----- Data to use -----

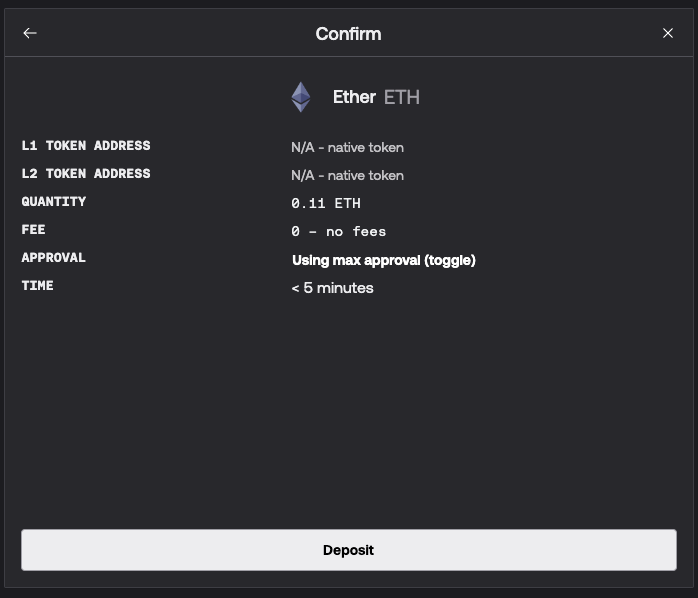The width and height of the screenshot is (698, 598).
Task: Toggle the max approval setting
Action: tap(383, 260)
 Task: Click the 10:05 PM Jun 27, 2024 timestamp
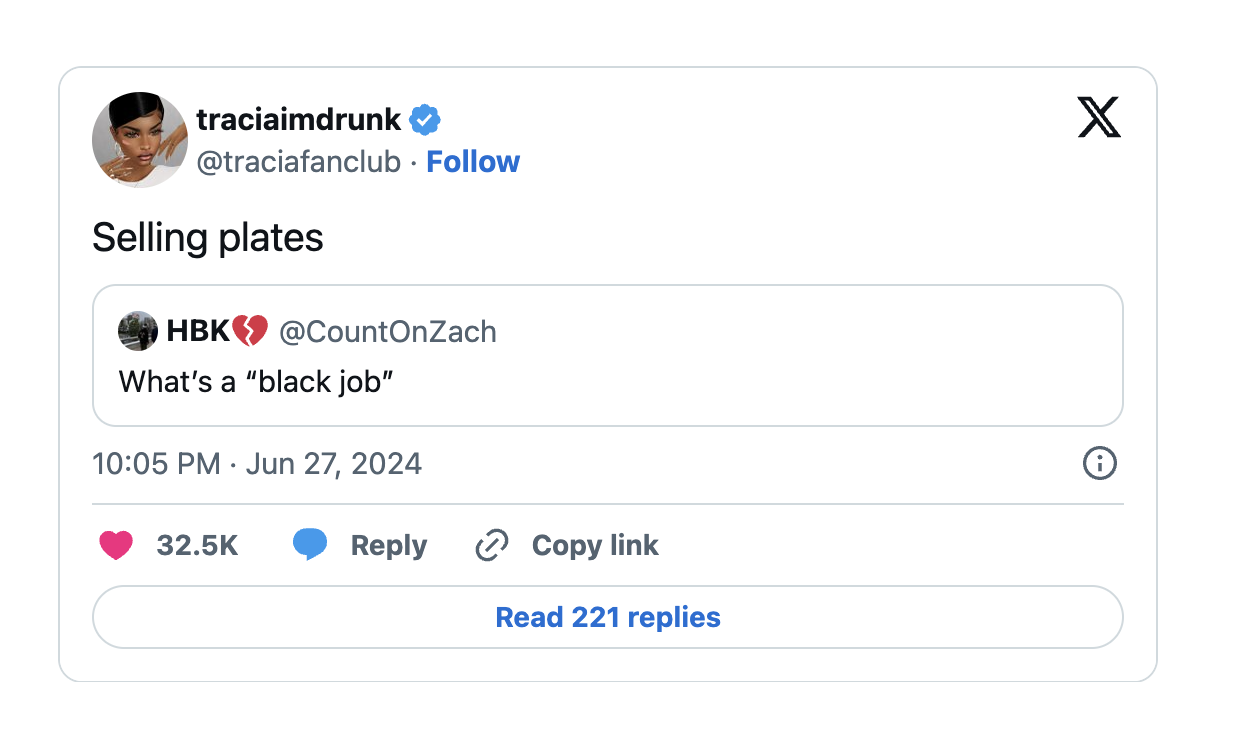[257, 464]
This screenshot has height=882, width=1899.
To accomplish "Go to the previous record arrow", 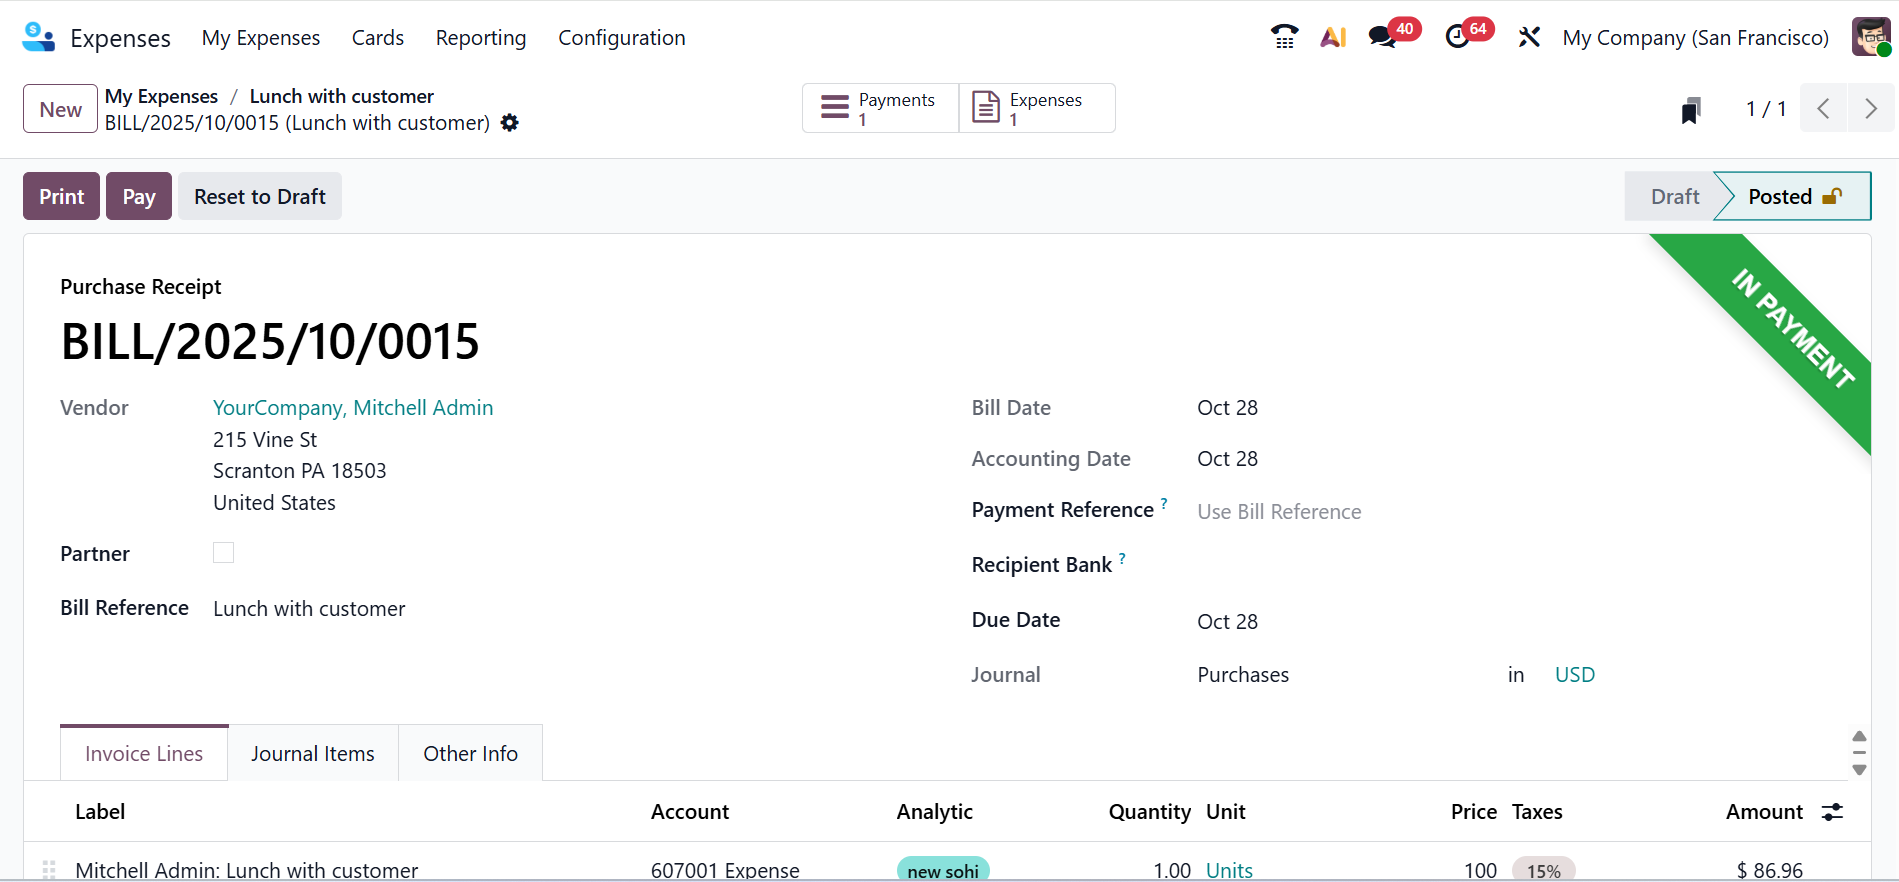I will 1823,108.
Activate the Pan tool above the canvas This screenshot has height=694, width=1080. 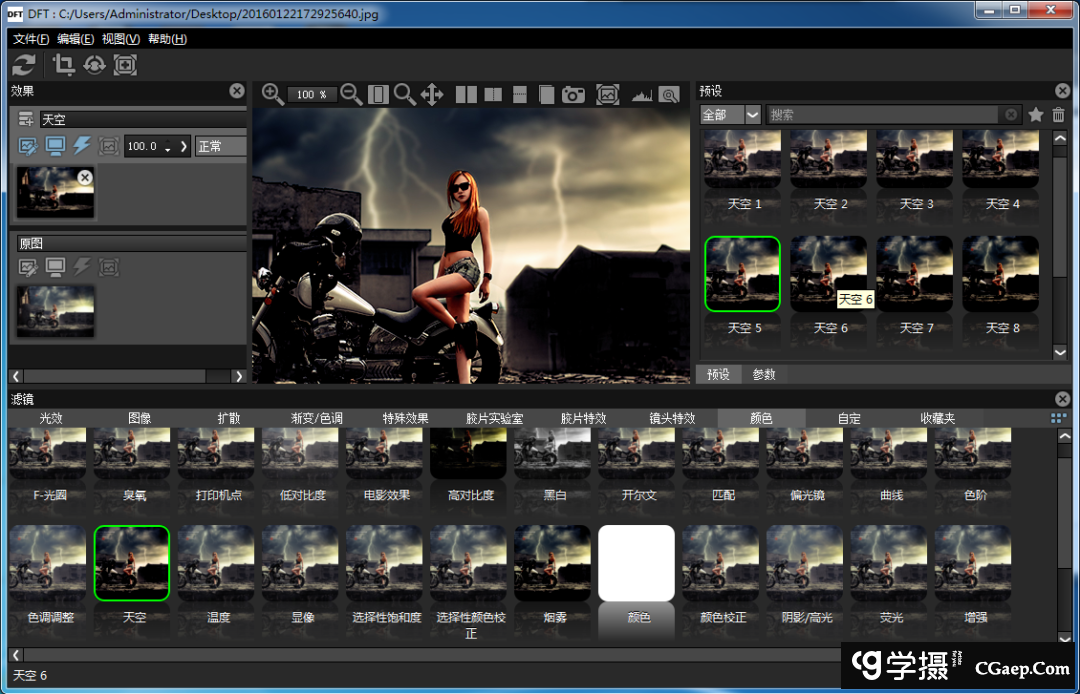434,94
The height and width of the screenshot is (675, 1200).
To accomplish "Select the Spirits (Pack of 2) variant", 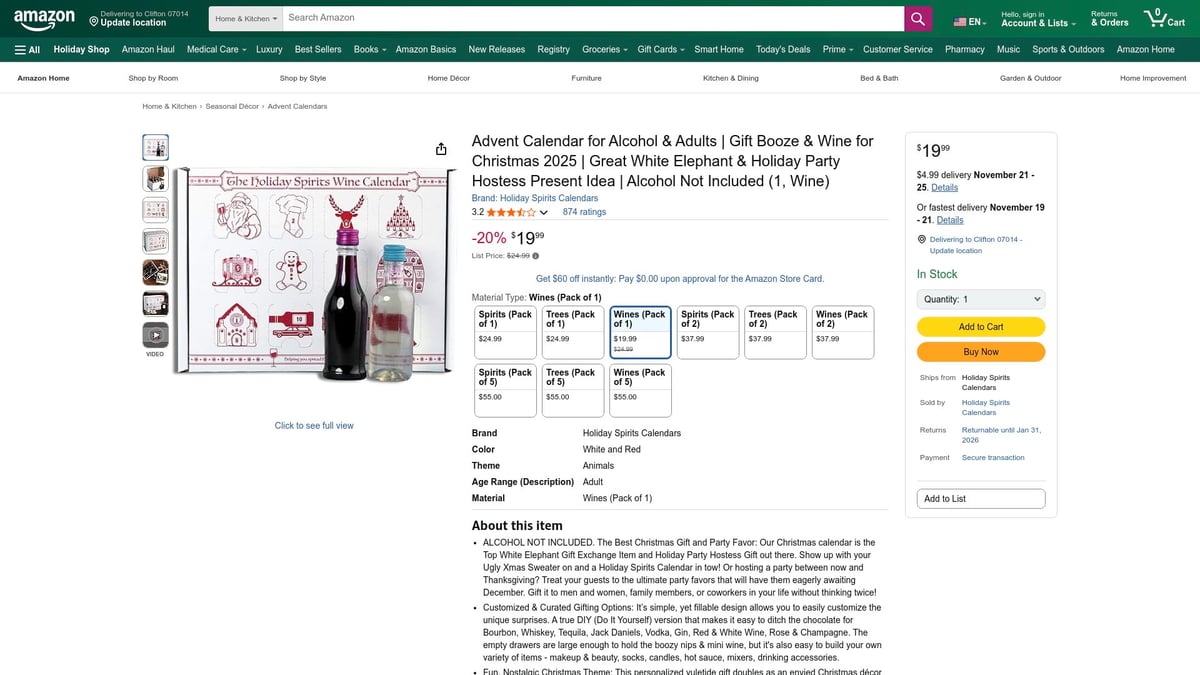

-----

→ The problem
Which lines in the records above contain the word "Task"? Return each of those lines in full.

→ The answer
Task: Toggle the max approval setting
 Task: Click the 10:05 PM Jun 27, 2024 timestamp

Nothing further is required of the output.